Where to start when planning talk or teaching session

This seems obvious, right? And yet so often it doesn't happen.

Venn diagram showing 'what you know' in one circle and 'what matters to your audience' in the other. Where they overlap is where your talk should be.

Venn diagram showing 'what you know' in one circle and 'what matters to your audience' in the other. Where they overlap is where your talk should be.

There are two main ways in which, when we give talks or run teaching sessions and workshops, we don't adhere to this principle. Clearly no one ever strays entirely into the blue circle (giving a talk about a subject which matters to your audience, but which you no absolutely nothing about, is pretty much impossible) but we can easily spend too much time in the orange circle where it doesn't overlap, or just not make the most of the overlapping section of the diagram.

NB: I very deliberately use the phrase 'what matters to your audience' above - rather than 'what interests them', because I'm not advocating taking a superficial approach and only telling your community about cool stuff they already care about. We can tell them things they don't know they need to know! Sometimes they wouldn't choose to hear it in advance, but they thank us afterwards. So it's very much what matters to them, whether they realise it before the session or not.

There's no excuse for telling an audience things which don't matter at all - unless it's a small part of your presentation, to serve a particular purpose.

Telling people everything we know

I don't wish to generalise but a lot of times Librarians give out too much information, particularly early on in a relationship between the institution and the user. Induction or Welcome talks often contain vast swathes of detail, or a talk at a conference will include ALL the info about a particular project - and often this can actually get in the way of the message. After a while the audience gets overwhelmed and starts to filter, or just switch off.
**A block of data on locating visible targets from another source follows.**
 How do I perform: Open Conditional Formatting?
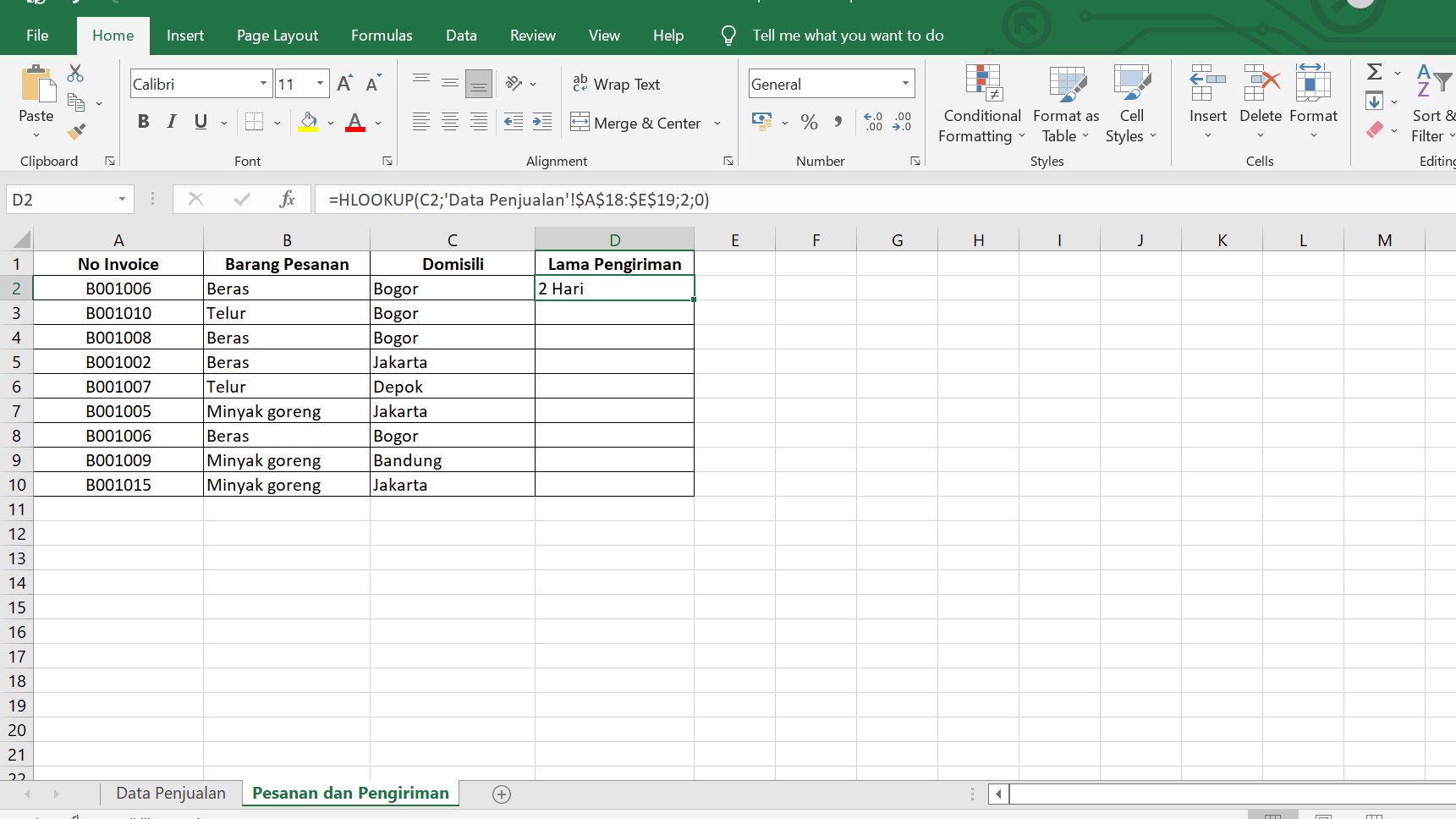[x=980, y=103]
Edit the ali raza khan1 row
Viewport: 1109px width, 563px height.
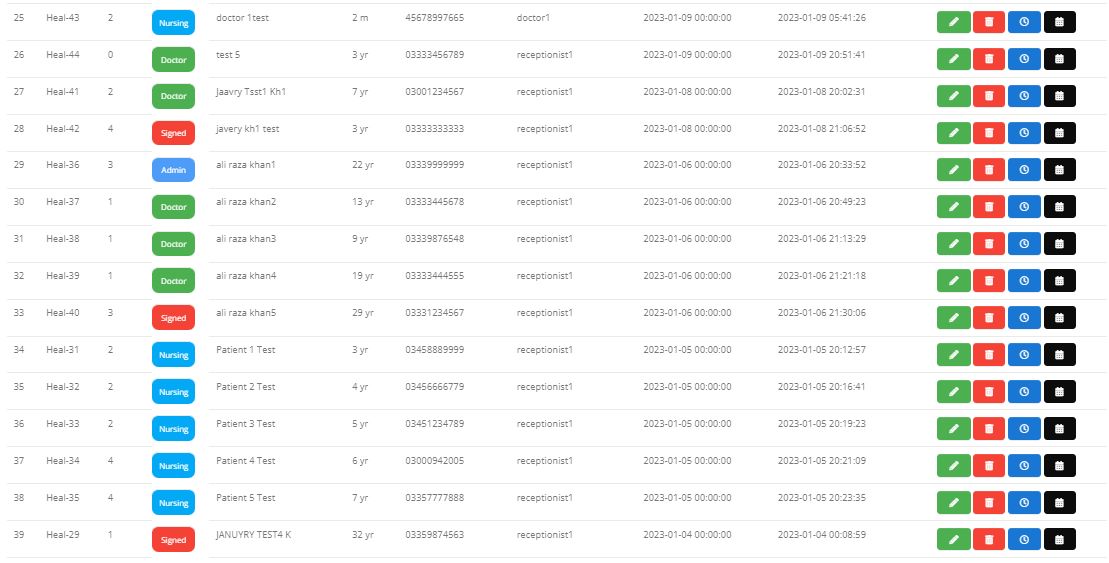pos(953,170)
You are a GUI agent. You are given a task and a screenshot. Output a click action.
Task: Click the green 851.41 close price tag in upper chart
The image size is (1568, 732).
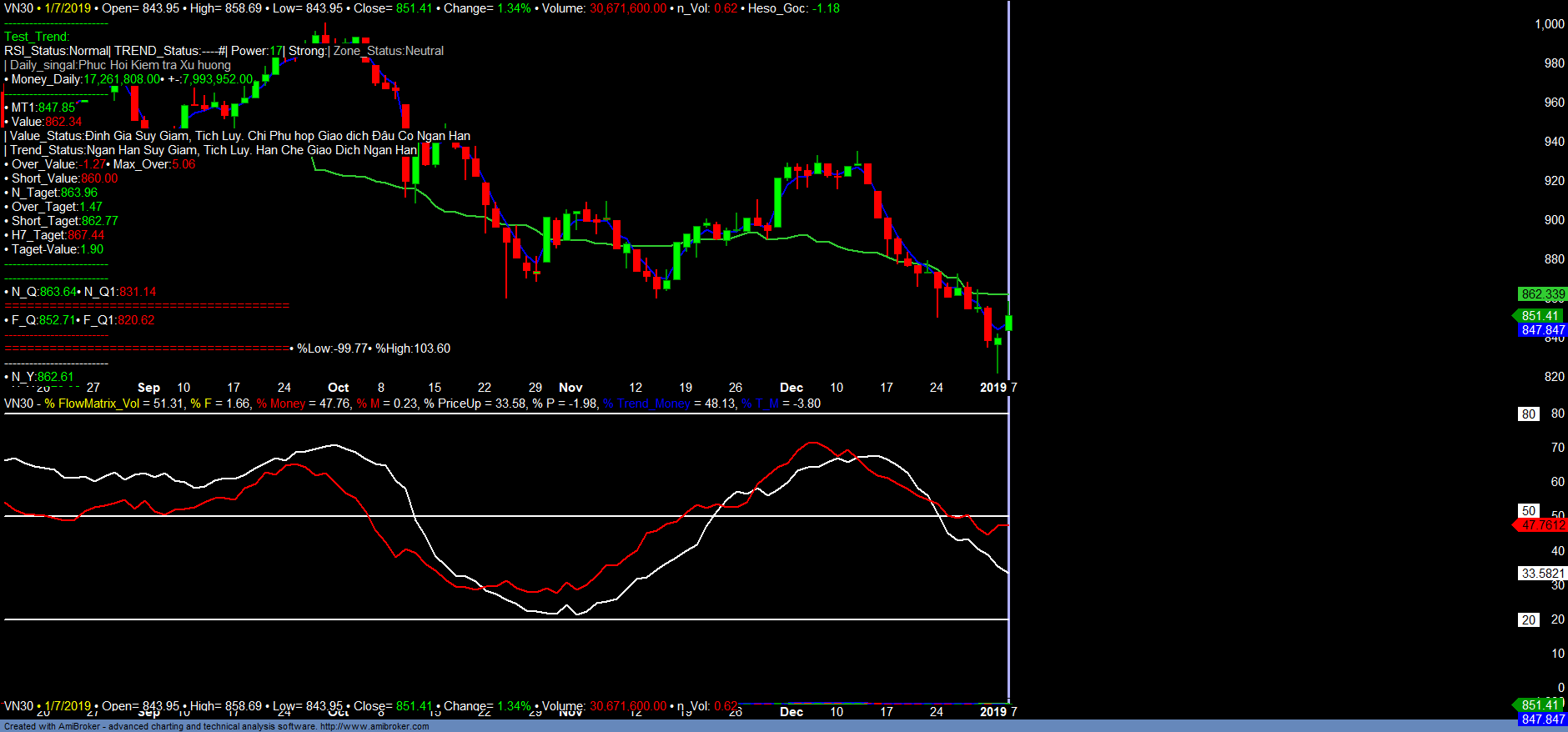coord(1540,316)
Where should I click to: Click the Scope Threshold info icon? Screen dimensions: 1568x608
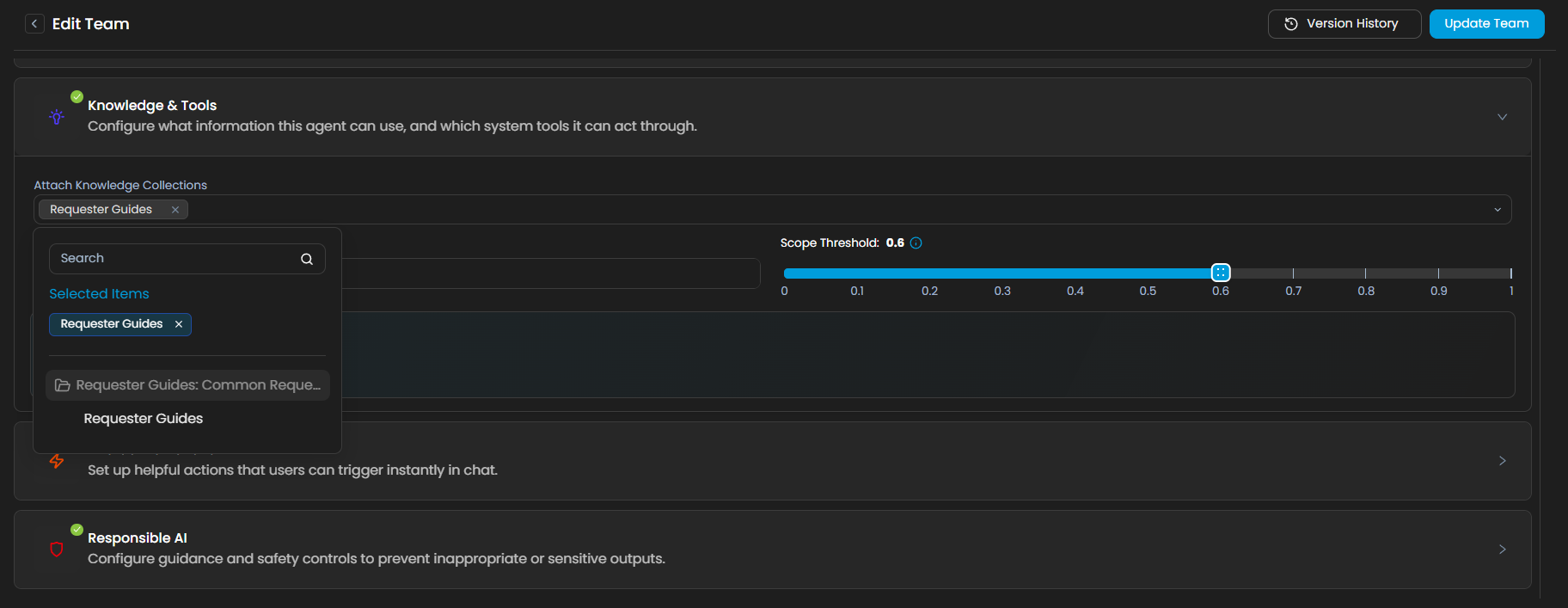coord(916,243)
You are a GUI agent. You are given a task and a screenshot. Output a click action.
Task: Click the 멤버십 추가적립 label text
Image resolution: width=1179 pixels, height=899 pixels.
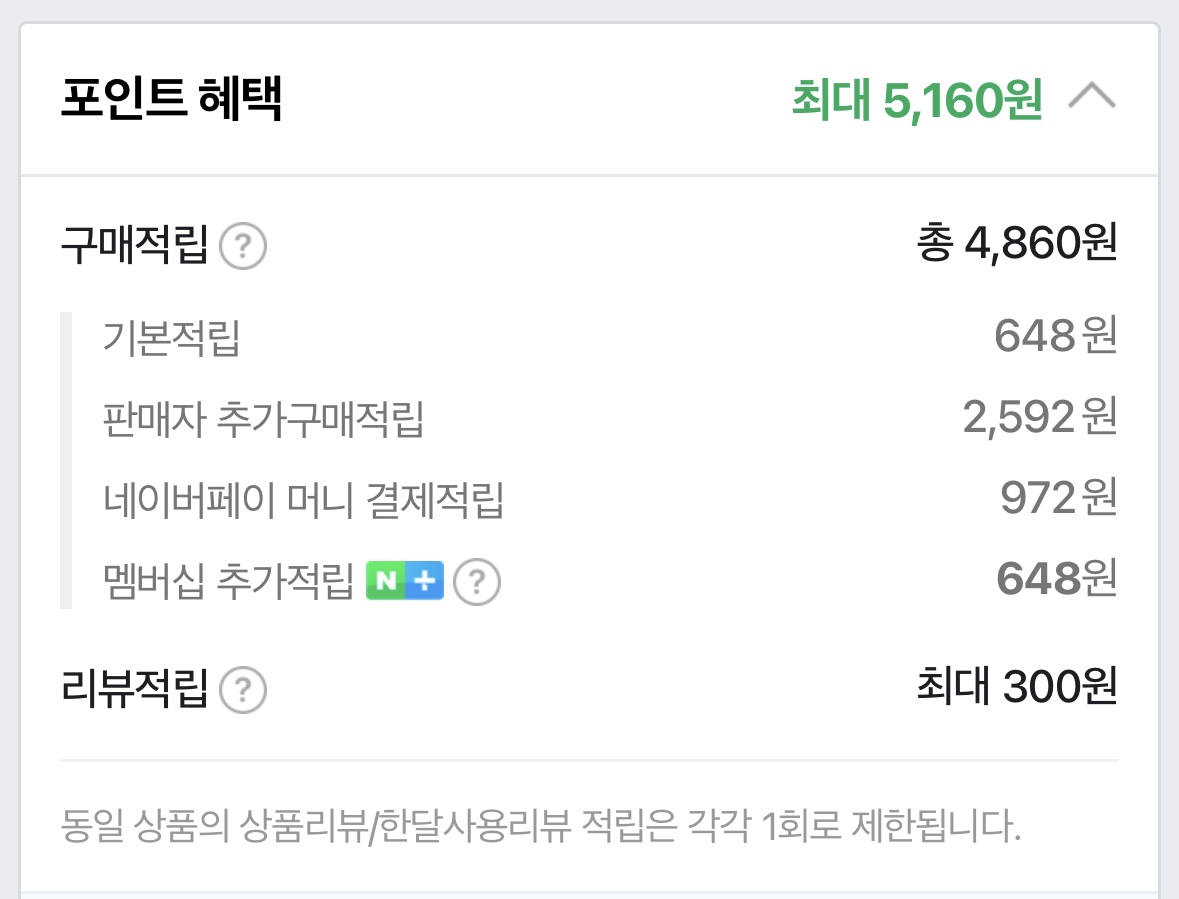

We can only retain so much new information at one time.

So when crafting a talk or presentation, the starting point should not be 'What do I know about this subject?' but specifically what do the audience want to know about this subject, that I can tell them?

Missing out on the over-lap

There's a second, more subtle, factor here. The over-lap of what matters to your audience and what you know about can also include things which aren't part of your core message. In other words, you can establish your credibility with your audience by telling them things which matter to them, and THEN telling about the library's relevance to them - they're more inclined to take you seriously if you aren't just advocating for your own service or value. I use this a lot in infolit teaching - I'll tell the students about internet privacy, different search engines, how to use social media in an academic context etc, as well as telling them about what the library does and how to use databases effectively. Because it's in the overlap of the diagram above - I know about this stuff, and it matters to my audience. What's really interesting is when I started doing this *rather than just talking about the library) the feedback, both the scores and the qualitative feedback, went up hugely; they really liked the sessions. But when they're asked to rate the most useful part of the session, the vast majority mention the bits about the library!

As long as it doesn't conflict with our ethics and values, libraries can provide both services and expertise based on what our users need - it doesn't have to be a 'library' function in the traditional sense.

So: create presentations and teaching from the audience's point of view first, working back to what you know about what matters to them, rather than the other way around. It's only a small shift but it makes a huge difference.

Five questions to ask yourself before you say 'yes'


There's a big thing in librarianship about the importance of saying 'no'. On Twitter especially I see it discussed a lot (and I take part in those discussions sometimes): it's really, really hard to say no to exciting opportunities, or even, frankly, unexciting ones, for all sorts of reasons. But if you say yes to everything you can end up burnt out. So how do you strike the balance? Here are some useful questions to ask yourself when weighing up a decision. I'd be very interested if anyone wants to leave a comment offering more advice on this.

(ELEPHANT IN THE ROOM KLAXON: it's hard to write about saying no to CPD offers without it sounding like one big humblebrag. Oh man, all these people want me to do these cool things but I'm so busy doing cool things already! Nightmare!

That's not what this is intended to be so I hope it doesn't come across that way.)

Is this going to add to *MY* professional development specifically?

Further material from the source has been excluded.